Piers the Ploughman, by William Langland

At long last, I can proudly say that I have finished Piers the Plowman!  I would rather read this than the Romance of the Rose any day, but it was in fact rather long and on the repetitive side.

This is a long alliterative (but unrhymed) poem in Middle English, written about 1360 or later.  I read it in a modern English translation--a very old Penguin copy.  (Those old Penguin paperbacks must have been very well-made; the spine is still perfectly sound and flexible though it dates from about 1960 or so.)  The whole thing is a huge allegory in the form of a series of visions about life, faith, and how we should live.   There is a lot of social criticism, and even more theology, much of which is a little weird by medieval Catholic standards.

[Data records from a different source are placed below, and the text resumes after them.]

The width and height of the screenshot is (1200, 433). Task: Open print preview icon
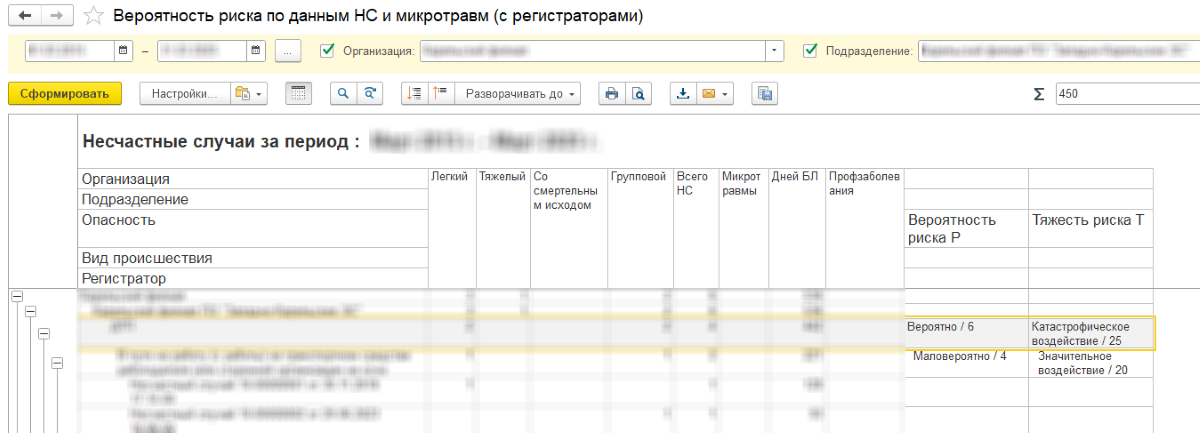[x=636, y=94]
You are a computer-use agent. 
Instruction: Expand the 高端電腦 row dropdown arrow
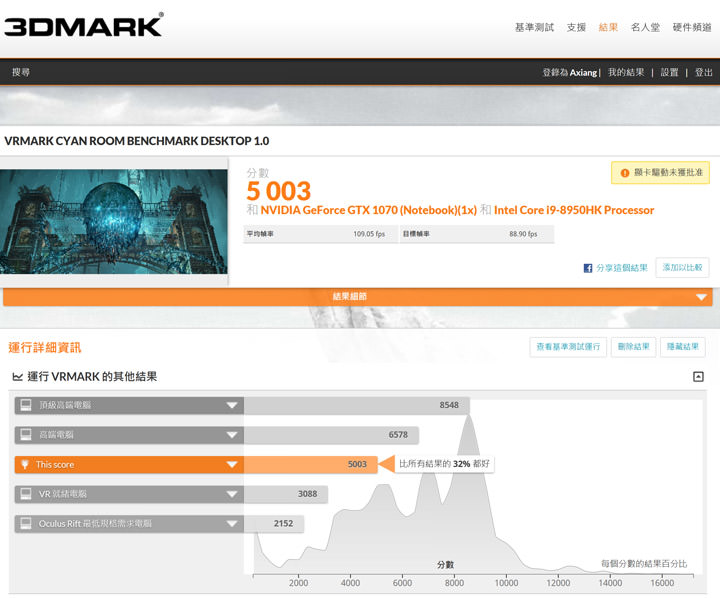[x=232, y=435]
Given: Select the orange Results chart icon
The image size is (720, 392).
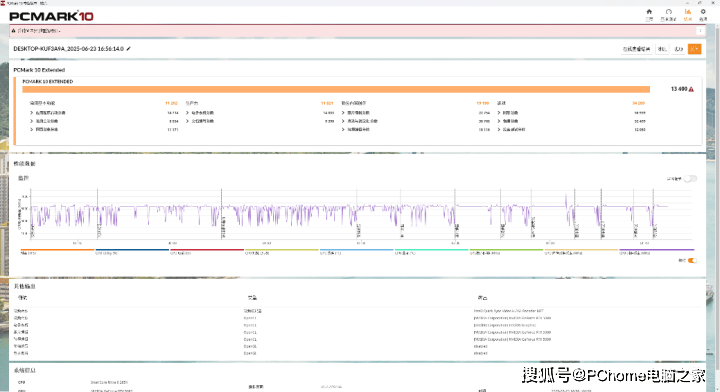Looking at the screenshot, I should click(687, 12).
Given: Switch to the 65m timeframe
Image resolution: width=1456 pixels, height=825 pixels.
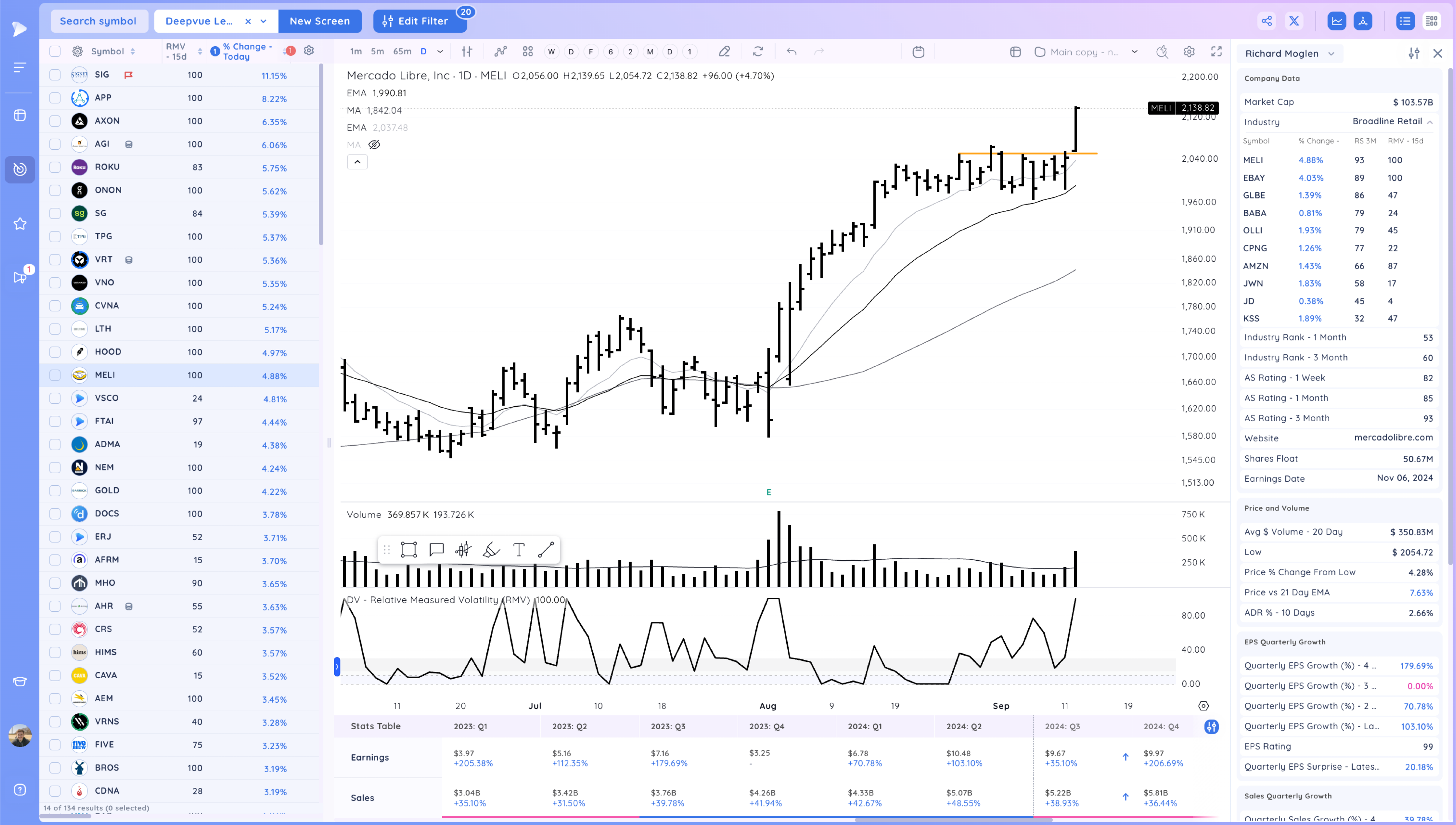Looking at the screenshot, I should (x=402, y=52).
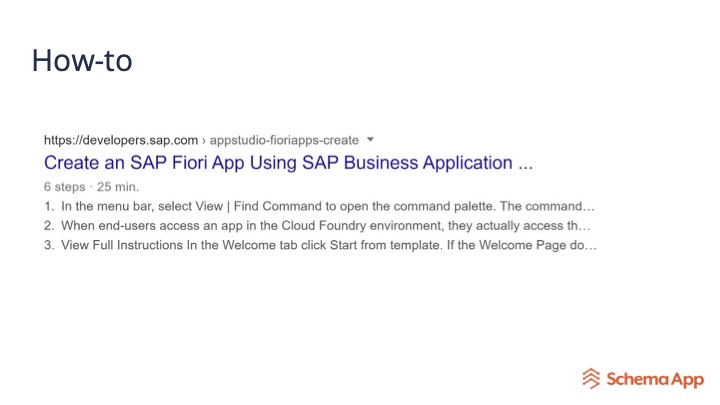Select "command palette" text in step one

click(x=453, y=207)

I was glad that I had read A Distant Mirror before tackling this text, because Tuchman mentions Langland several times and explains much of the background.  Piers the Plowman was written partly in reaction to the ravages of the Black Death and to the society that was so hard hit by it. 

The poet spends much of the text trying to find out how to live properly by searching for Do-well, Do-better, and Do-best, who will be able to tell him what to do.  He meets endless allegorical characters who give him their perspective, and later on he meets Abraham (complete with patriarchs living happily in his bosom), sees the life of Jesus along with His crucifixion and the harrowing of Hell, and finally sees the Anti-Christ.  So there is sort of a religious history of the world included, though it has so many speeches and allegorical figures that it's hard to tell what's going on.


  1. I never in a million years ever thought I would see someone online review this text! I mean EVER. I had to read the C text version of this work in a seminar in college and it bored me to tears. We had to read it aloud in middle english and interpret the text which was written in middle english.

    I presume this was not the case with the Penguin modern text, and maybe I'd take a look at it, if this didn't cause me nightmares. :)

    But regardless, I applaud you for reading this.

  2. Sorry for the rant....i was just aghast to see this title again.

  3. Ha! Reading the whole thing in Middle English does sound like torture, so you have my sympathy. This was much easier!

    Rant away--I don't mind. :) (I just did a rant the other day on Atlas of Love!)

  4. I think that torture is just too fresh for me to attempt a modern one...lol

  5. I read this in my Medieval Lit class in college but we had the cookiest (sp?) English professor who loved Old English/Middle English and would read long passages aloud with brilliant over the top drama. She was a trip! So I actually have fond memories of this.